Erstellt am 20. August 2014, 11:03

Getreide: Menge gut, Qualität nur passabel. Beim Weizen wurden heuer nur 25 Prozent der Premium- und Qualitätsstufe eingefahren.

Mähdrescher gehören nicht mehr zum Ortsbild: Die Getreideernte im Bezirk ist abgeschlossen. Mit der Qualität sind die Bauern nicht ganz zufrieden.  |  NOEN, BilderBox.com

Die Getreideernte im Mittelburgenland ist abgeschlossen. „Ingesamt kann man sagen, dass die Ernte mengenmäßig über dem Durchschnitt der vergangenen Jahre liegt“, so der Leiter des Landwirtschaftlichen Bezirksreferats, Johann Eichberger. Es gibt jedoch große Unterschiede und durchaus Betriebe, die auch unterdurchschnittliche Ernten einfuhren.

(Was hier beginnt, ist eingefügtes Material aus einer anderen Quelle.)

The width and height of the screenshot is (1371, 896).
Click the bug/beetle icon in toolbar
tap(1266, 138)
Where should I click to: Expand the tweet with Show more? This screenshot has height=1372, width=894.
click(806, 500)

Ernte wegen Regen verzögert

Zur Frage der Qualität des Getreides meinte Eichberger auf Anfrage der BVZ, dass sie etwas schlechter wie der Durschnitt ausfiel. So wird etwa der Weizen in Premium-, Qualitäts-, Mahl- und Futterweizen unterteilt, diese Unterscheidungen werden je nach Proteingehalt getroffen und wirken sich auch auf den Preis aus.

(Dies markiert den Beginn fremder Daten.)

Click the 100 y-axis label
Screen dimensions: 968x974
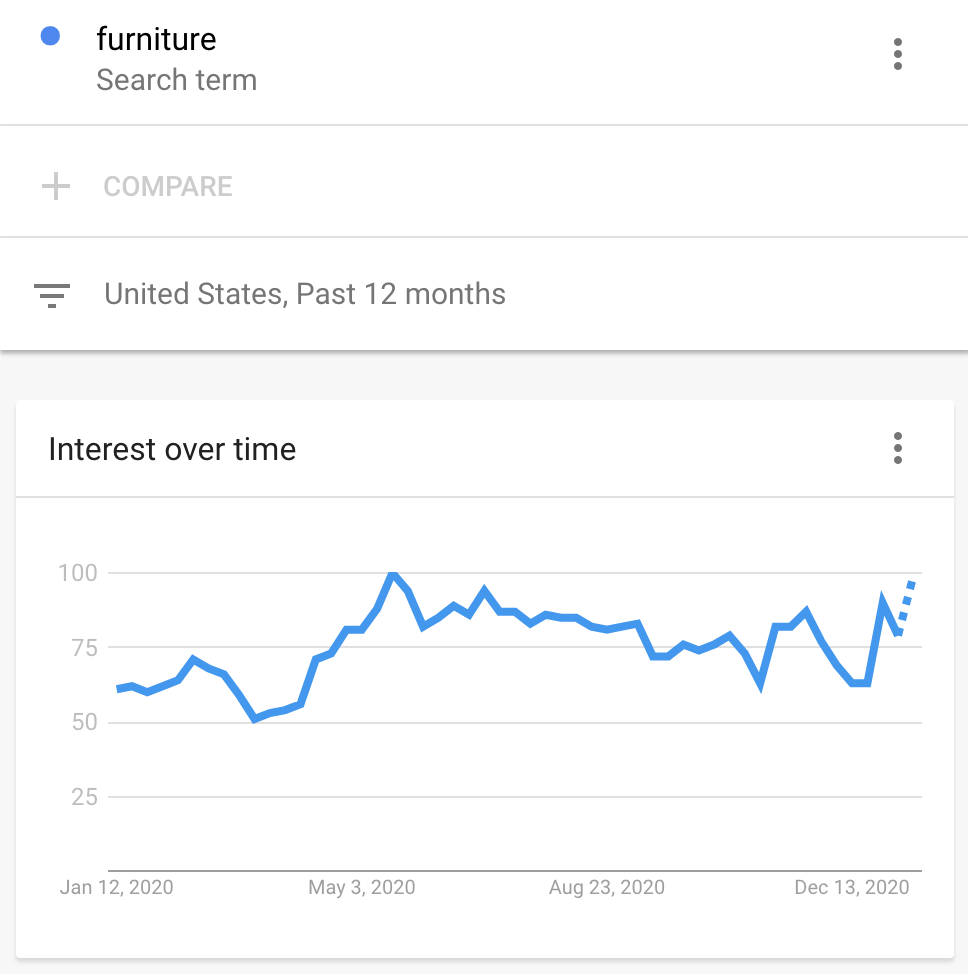click(78, 573)
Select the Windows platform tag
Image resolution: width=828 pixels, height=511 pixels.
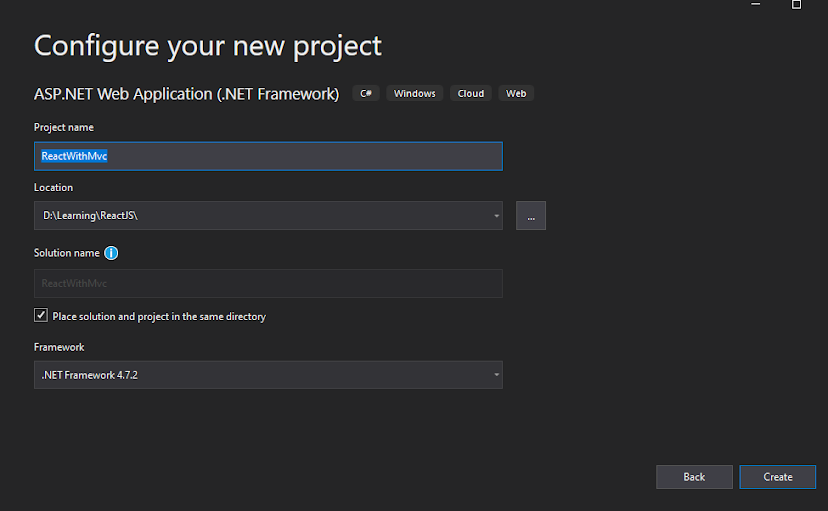point(414,94)
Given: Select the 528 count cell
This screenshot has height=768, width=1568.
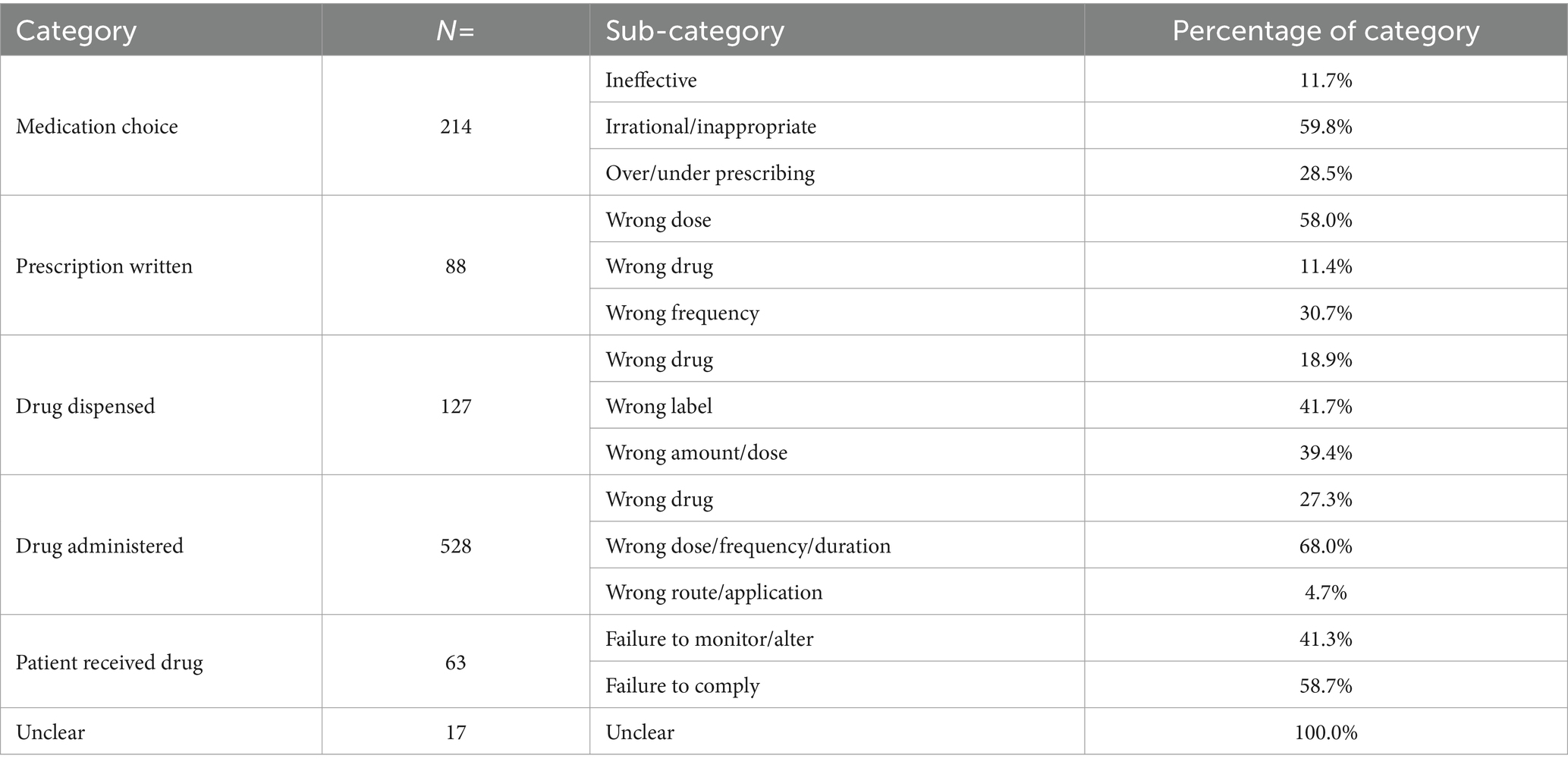Looking at the screenshot, I should (x=456, y=546).
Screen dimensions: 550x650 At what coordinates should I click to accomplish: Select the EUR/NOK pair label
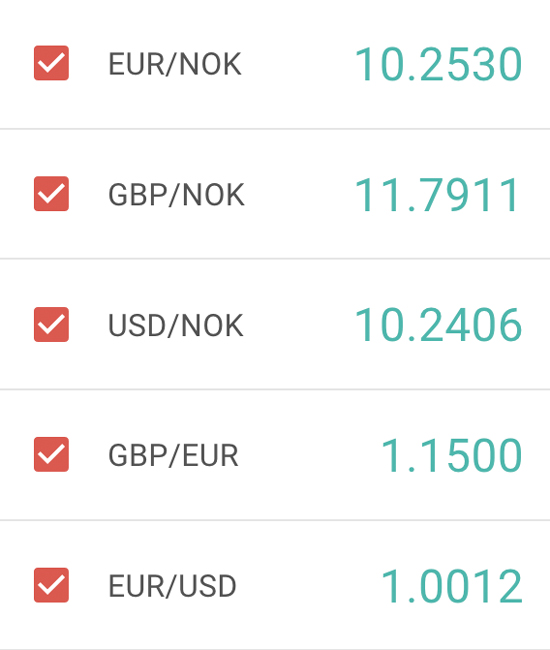174,64
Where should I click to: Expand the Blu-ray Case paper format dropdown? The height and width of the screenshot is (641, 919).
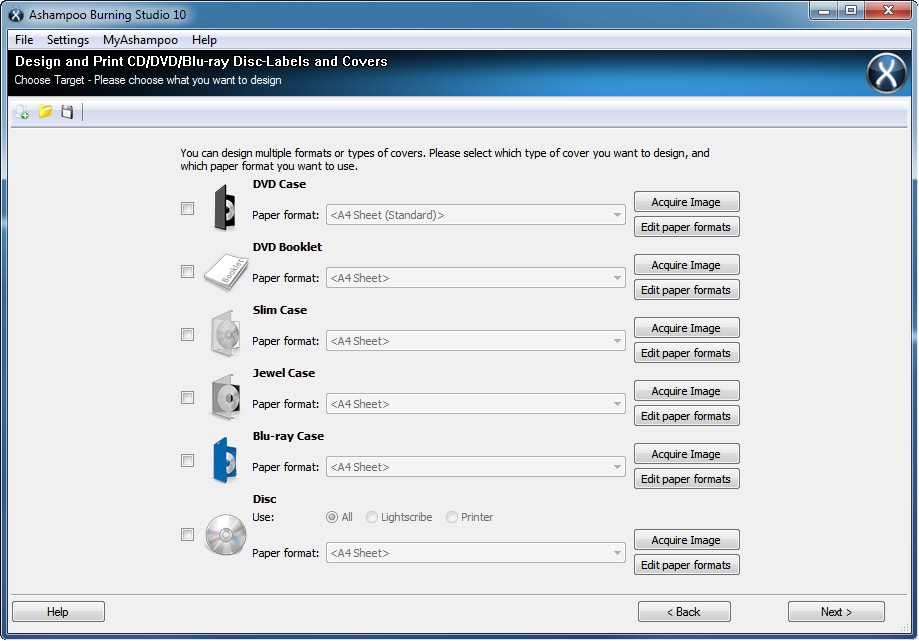click(x=617, y=467)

„Heuer haben wir etwa 75 Prozent Mahl- und Futterweizen und nur 25 Prozent Premium- und Qualitätsweizen“, berichtet Eichberger. Er schätzt, dass im Mittelburgenland in der Regel etwa 60 bis 70 Prozent Premium- und Qualitätsweizen produziert werden.

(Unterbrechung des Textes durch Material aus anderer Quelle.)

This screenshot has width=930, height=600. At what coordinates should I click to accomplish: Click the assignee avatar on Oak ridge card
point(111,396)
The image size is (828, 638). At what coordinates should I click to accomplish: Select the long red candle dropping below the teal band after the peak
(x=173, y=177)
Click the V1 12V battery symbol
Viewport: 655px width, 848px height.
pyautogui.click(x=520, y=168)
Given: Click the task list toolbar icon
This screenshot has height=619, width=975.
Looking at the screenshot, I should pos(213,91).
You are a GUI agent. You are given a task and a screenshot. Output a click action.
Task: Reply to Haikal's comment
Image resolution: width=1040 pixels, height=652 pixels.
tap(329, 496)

Durch die Regenfälle habe sich die Ernte außerdem verzögert, und beim Roggen habe es gegen Ende der Ernte unter anderem Probleme mit Auswuchs gegeben. „Wir haben das auch beim Weizen befürchtet, das hat sich aber nicht eingestellt“, so Eichberger. Auch beim Hartweizen habe man im Bezirk gute Ernten einfahren können, beim Raps war diese nur etwas über dem Durchschnitt.

Niedrigere Preise für Mahl- und Futterweizen erwartet

Preislich werde man beim Premium- und Qualitätweizen etwa beim Vorjahresniveau liegen, für Mahl- und Futterweizen erwartet man eher niedrigere Preise, da es auch mehr Angebot gibt. Dies gilt auch für die Wintergerste, die nicht nur in Österreich, sondern auch in Deutschland und Frankreich gute Erträge gebracht hat. Das werde auch Einfluss auf den Preis für die heimischen Bauern haben, so Eichberger.

Als nächstes stehe die Ernte der Herbstkulturen auf dem Programm. „Der Mais hat derzeit einen guten Wachsstumsstand“, so Eichberger. Erst im September und Oktober werden dann Sojabohnen und Sonnenblumen geerntet.